━━━━━ TEXT SECTION ━━━━━
Novak Djokovic may have to work to keep his confidence in check as the runaway world number one begins his bid next week for a third "home" title at the Monte Carlo Masters.

The 28-year-old Serb who is based in the principality is fresh from his fourth title of the season from five events played, winning Miami a week ago to complete the US hardcourt "Sunshine Double" which also includes the desert venue of Indian Wells.

Now, with his major career goal a first-ever Roland Garros title to copmplete a career grand slam, Djokovic is going into his first battle on the clay in top physical and mental form.

"I've always wanted to be where I am at the moment," said the top seed who is defending the trophy from 2015. "I'm doing something that is worth it. I've put myself in the position to fight for biggest trophies in sport.

"Thankfully I've not lost too many matches in the last couple of years, I'm playing the best tennis of my life. That comes after years of dedication, evolution and growth and understanding myself as a player."
━━━━━ GIVEN DATA ━━━━━
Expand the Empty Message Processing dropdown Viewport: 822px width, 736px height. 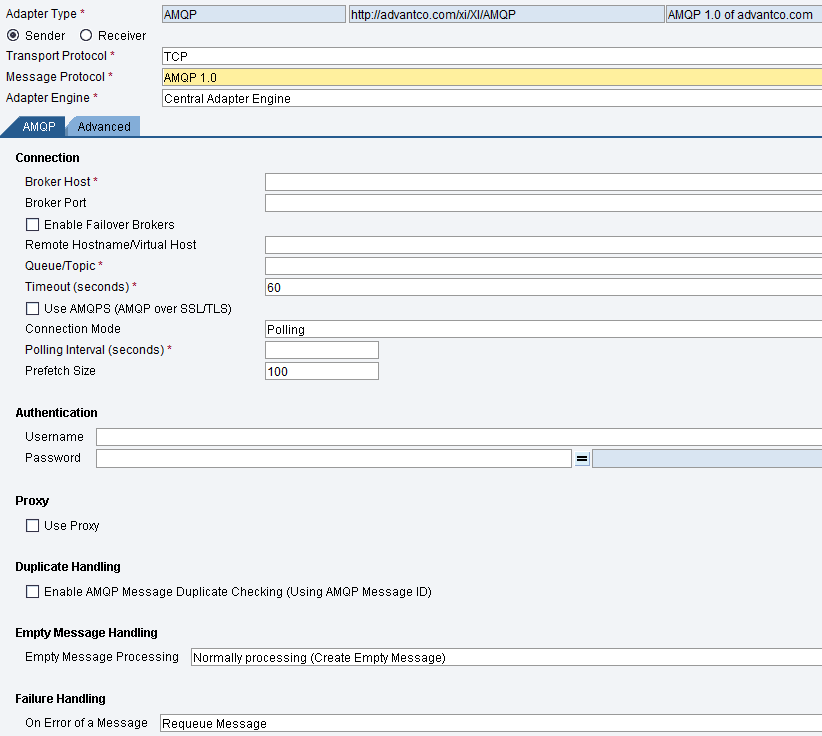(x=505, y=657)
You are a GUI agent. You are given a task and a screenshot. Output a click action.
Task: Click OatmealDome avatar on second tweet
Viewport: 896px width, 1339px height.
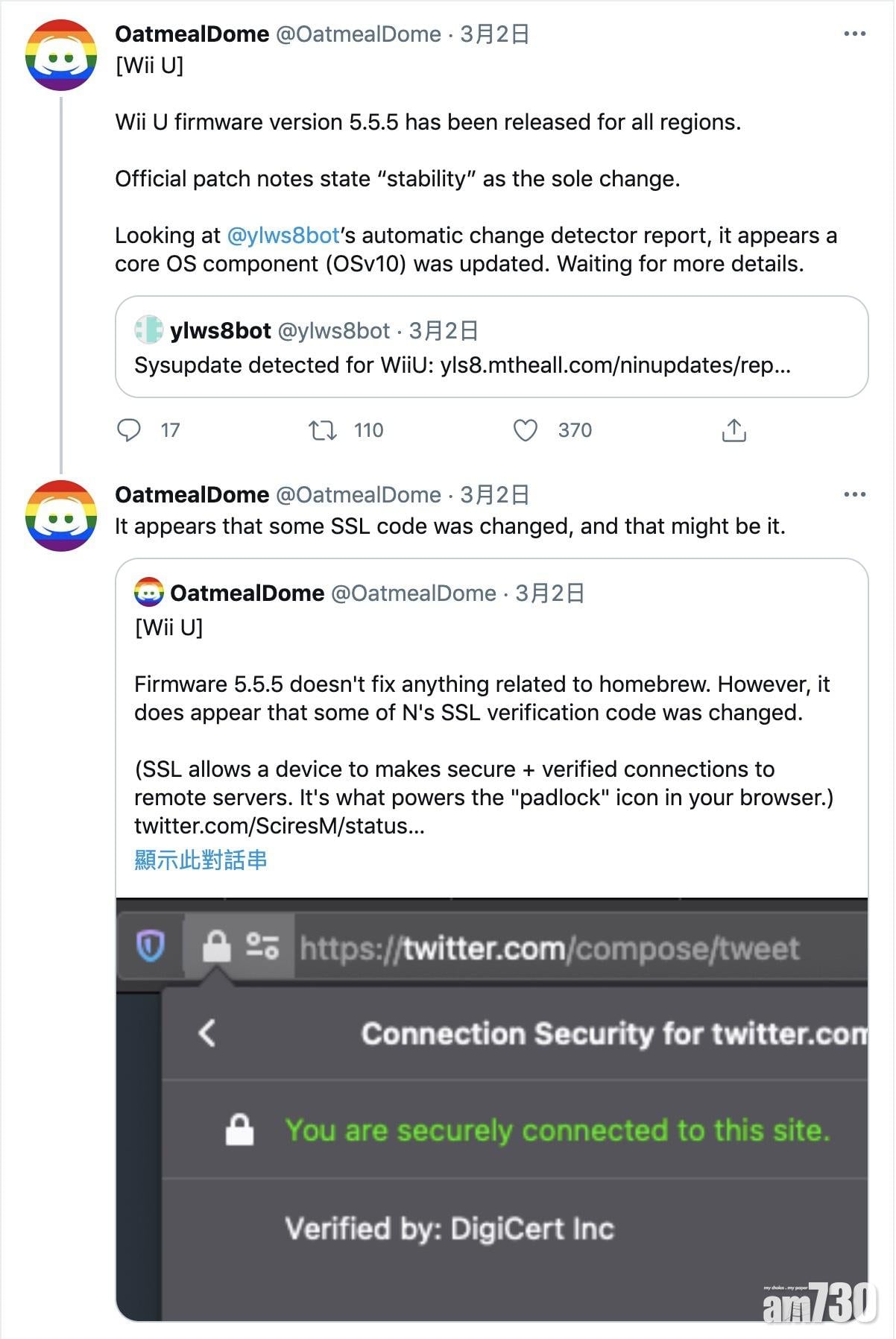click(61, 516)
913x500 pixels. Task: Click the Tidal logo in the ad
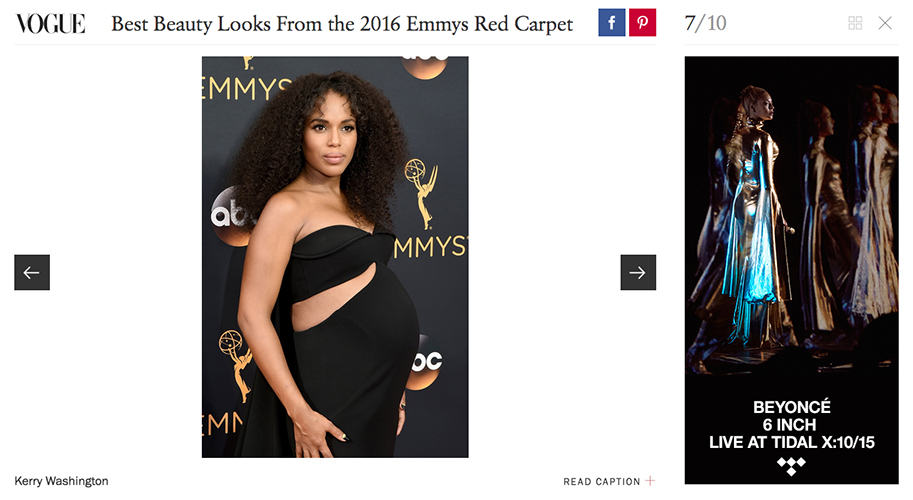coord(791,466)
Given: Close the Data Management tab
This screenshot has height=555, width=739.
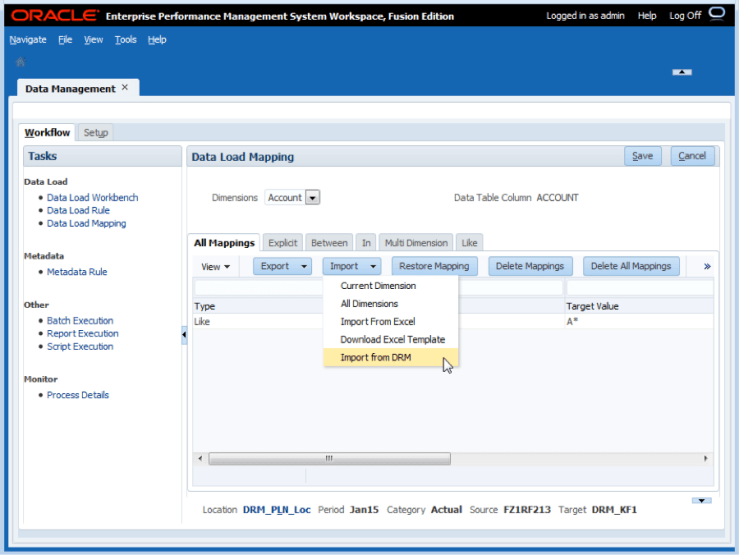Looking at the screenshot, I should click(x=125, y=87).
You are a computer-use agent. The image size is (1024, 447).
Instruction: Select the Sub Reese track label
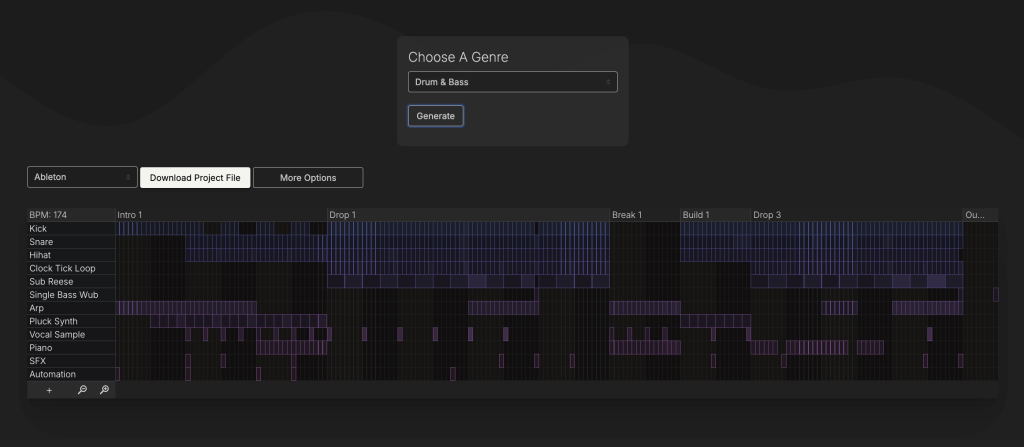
━━━━━
━━━━━ GIVEN DATA ━━━━━
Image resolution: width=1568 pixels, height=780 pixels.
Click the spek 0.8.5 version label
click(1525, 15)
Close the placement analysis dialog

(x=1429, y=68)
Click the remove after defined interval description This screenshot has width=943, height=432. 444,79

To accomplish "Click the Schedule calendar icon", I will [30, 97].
━━━━━
━━━━━ GIVEN DATA ━━━━━
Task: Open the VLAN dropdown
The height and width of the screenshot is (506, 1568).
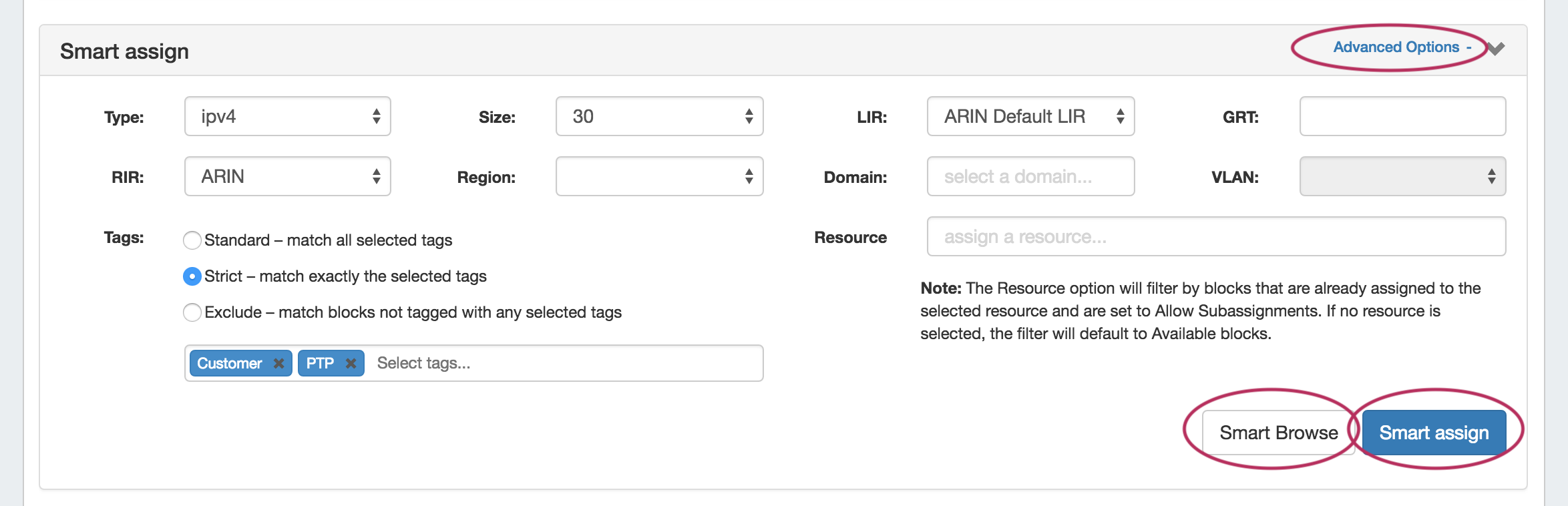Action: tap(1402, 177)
━━━━━
→ WORK TO COMPLETE:
**1)** List every tennis event or venue named in the Djokovic article.
**2)** Using the Djokovic article, mark each statement yes or no and quote the words that decide it: (a) Djokovic is 28 years old. (b) Djokovic has won five titles this season. (c) Djokovic has already won a Roland Garros title.

→ SOLVED PROBLEMS:
**1)** Monte Carlo Masters, Miami, Indian Wells, Roland Garros

**2)**
(a) Yes: "The 28-year-old Serb"
(b) No: "his fourth title of the season from five events played"
(c) No: "a first-ever Roland Garros title"